Sleep to Improve Productivity – Sleep Awareness Week

There is a good reason why lack of quality sleep affects you so adversely. If you remember surviving through a new born, sleeping next to a snorer, had jet lag or are going through menopause, you will be able to sympathise with anyone who suffers insomnia.

You may find yourself staring at the clock at 2am in the morning, wishing for sleep during stressful times, through noisy neighbours or experiencing times in your life that leave you feeling drained, empty and anxious. As you stare at the clock you know the next day is going to be a tough one to get through as lack of sleep will leave you feeling depleted, flat and exhausted.

Professor David Hillman, Chair of the Sleep Health Foundation, says that approx. 25% of Australians complain of difficulty with sleep. He also says that around half (1 in 10 people) have a disorder of sleep that may need medical attention. The remainder suffers from poor sleep habits, including failure to make enough time for sleep in their busy lives.
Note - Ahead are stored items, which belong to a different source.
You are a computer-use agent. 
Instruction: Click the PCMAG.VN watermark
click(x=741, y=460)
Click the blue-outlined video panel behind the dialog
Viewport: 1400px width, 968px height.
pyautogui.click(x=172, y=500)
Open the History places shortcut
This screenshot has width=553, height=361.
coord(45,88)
People who have poor sleeping habits are less productive, less safe when driving and suffer more mood swings. There is also suggestions that people with good sleeping habits live longer and have stronger immune systems.
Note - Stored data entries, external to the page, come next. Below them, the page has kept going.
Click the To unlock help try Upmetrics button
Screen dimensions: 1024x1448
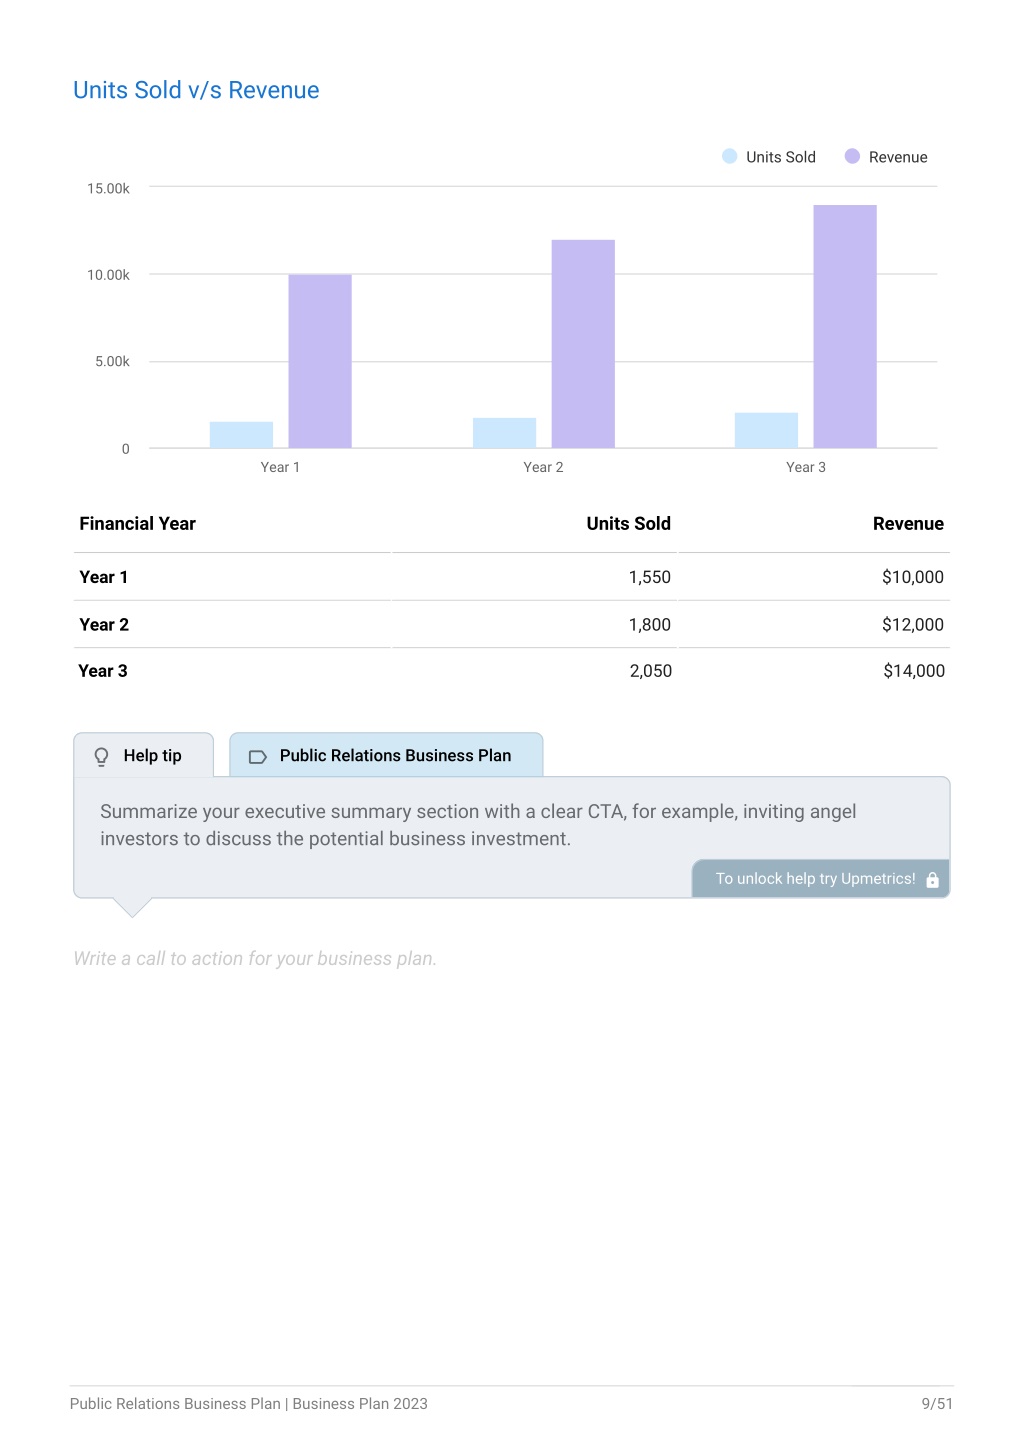[820, 879]
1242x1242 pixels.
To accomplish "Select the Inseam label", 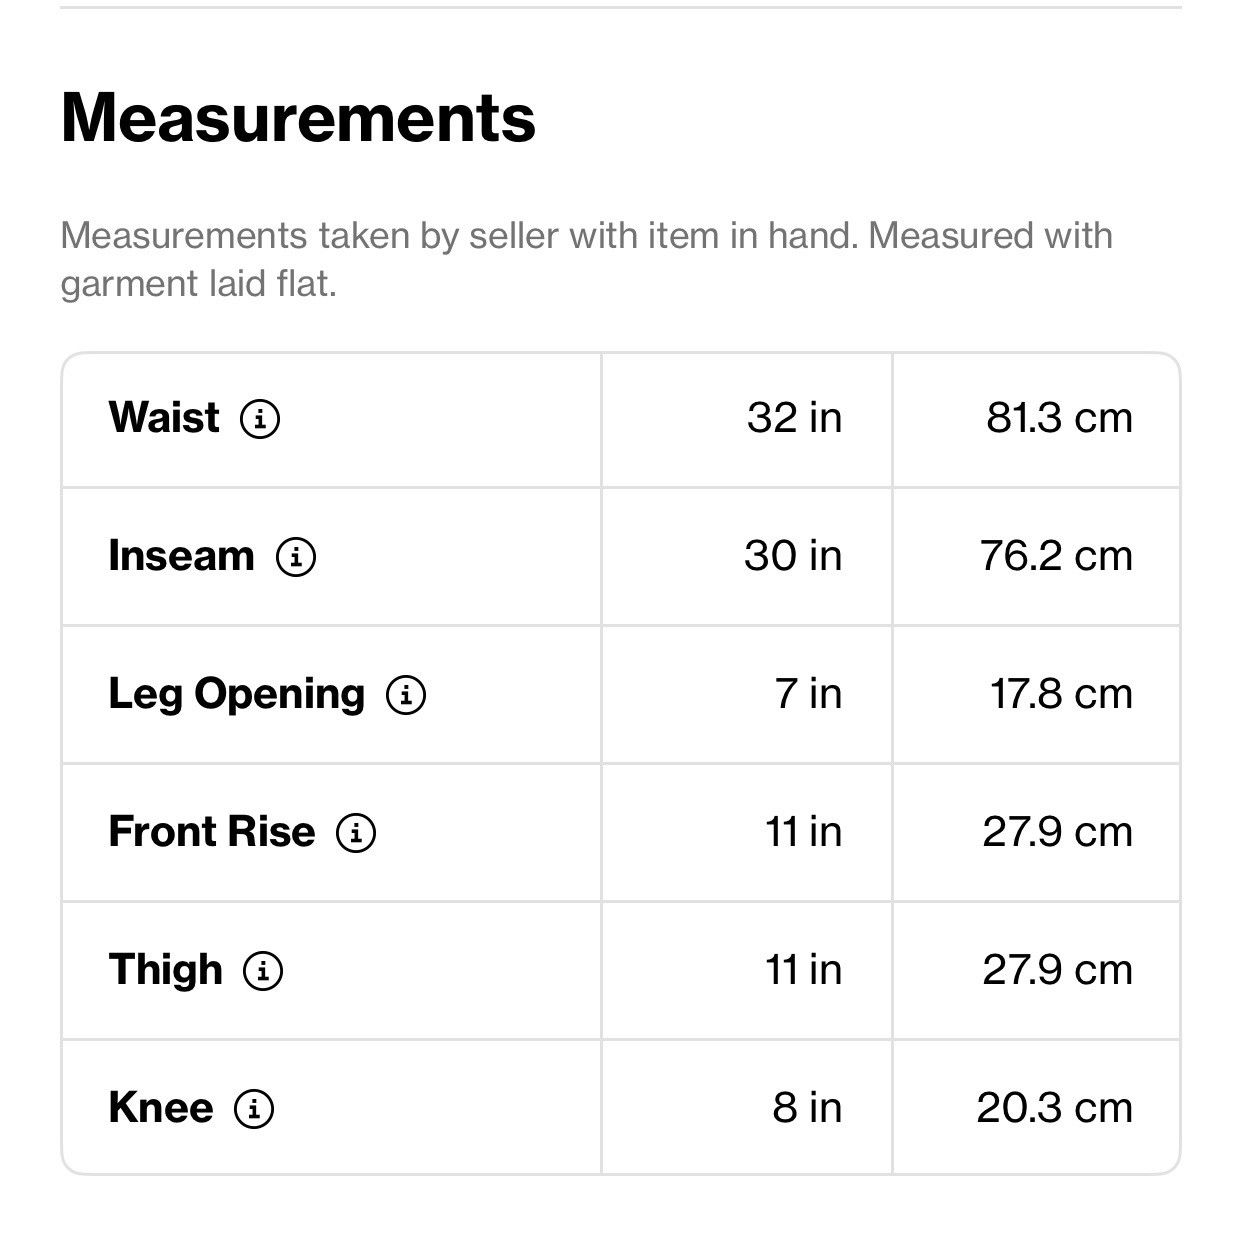I will coord(182,555).
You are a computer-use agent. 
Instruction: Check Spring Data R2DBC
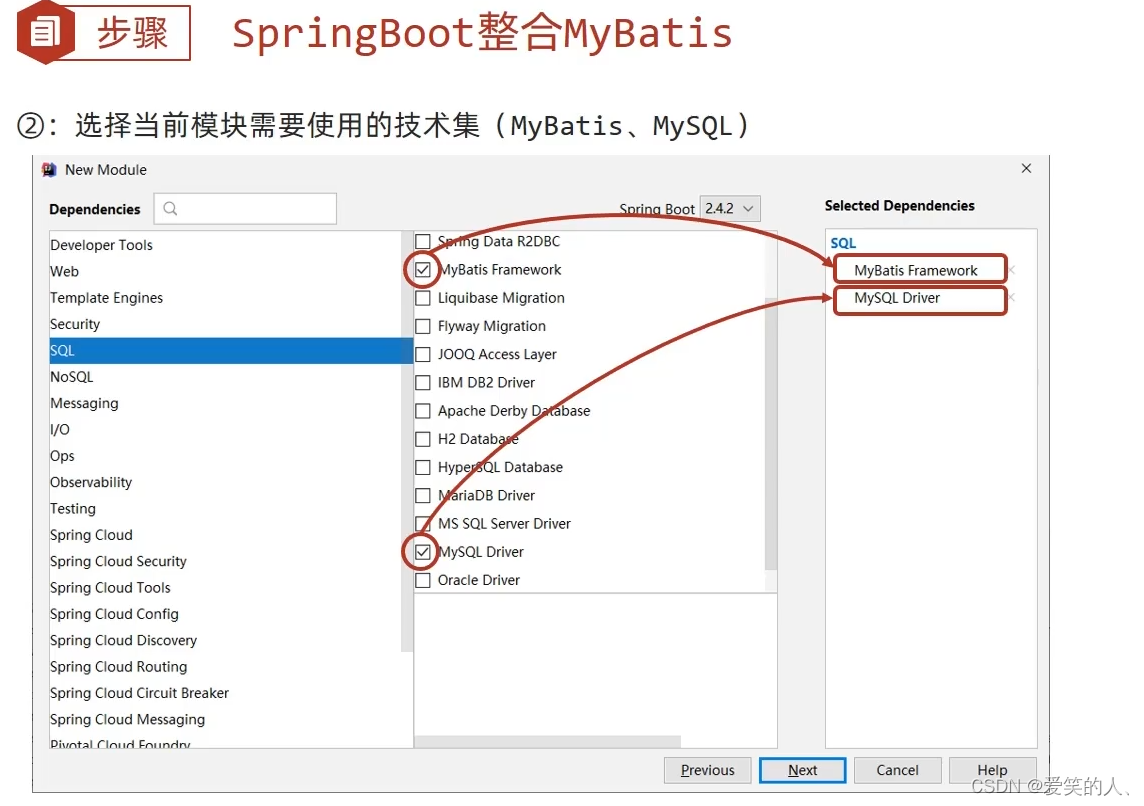pos(422,241)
Sleep Awareness Week starts on 29th September – 5th October. The website www.sleephealthfoundation.org.au has a comprehensive list of information sheets about all aspects of sleep and is a great resource if you face difficulties getting a good nights rest.
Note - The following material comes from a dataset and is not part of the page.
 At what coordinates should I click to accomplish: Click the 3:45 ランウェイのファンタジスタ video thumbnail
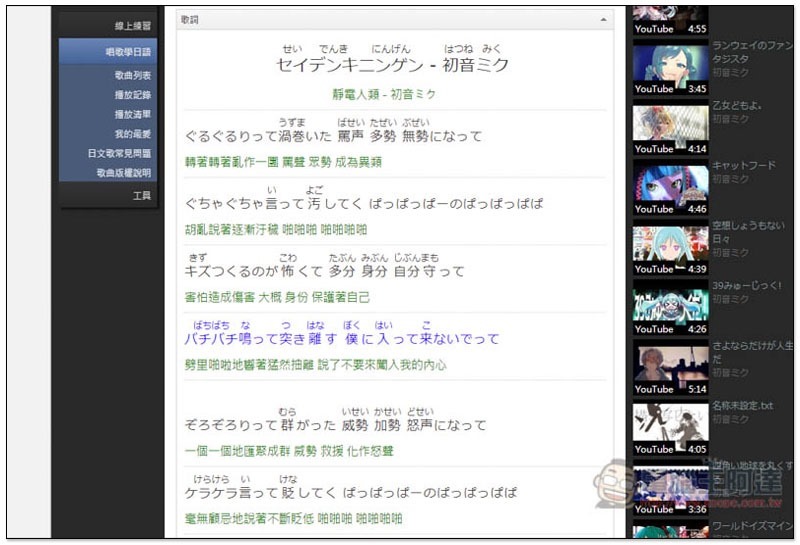pyautogui.click(x=670, y=65)
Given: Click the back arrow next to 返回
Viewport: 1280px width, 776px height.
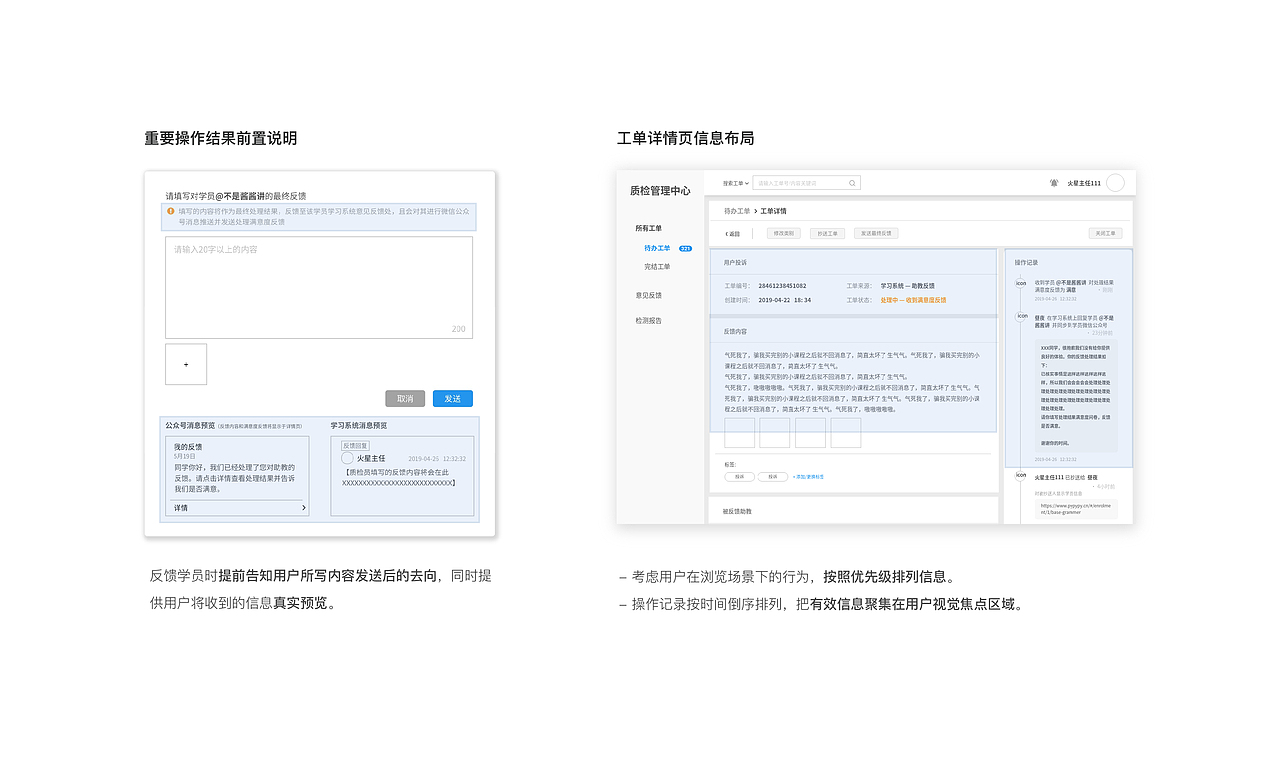Looking at the screenshot, I should coord(726,231).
Sleep allows your mind and body to recover from the days events, stresses and wear and tear. When we sleep the body goes through 6 processes –

  1. Toxic waste management
  2. Healing/Repair/Immune
  3. Growth
  4. Anti stress and emotional consolidation
  5. Memory consolidation
  6. Learning

The good news is that there are many things you can do to get a better nights sleep. Most importantly make proper rest and recovery time and sleep a priority. Without taking time out to rest, recover and having adequate sleep, judgment, mood, and ability to learn and retain information are weakened. Being able to give yourself permission to rest, giving your body time to relax and recover, and achieving restful sleep begins with listening to when you need time out just to be and honour your feelings. Keeping a consistent sleep and rest routine and creating a home and bedroom environment that promotes relaxation is the beginning of an effective self-care and wellbeing practice and follow some proven tips from the sleep health foundation website above.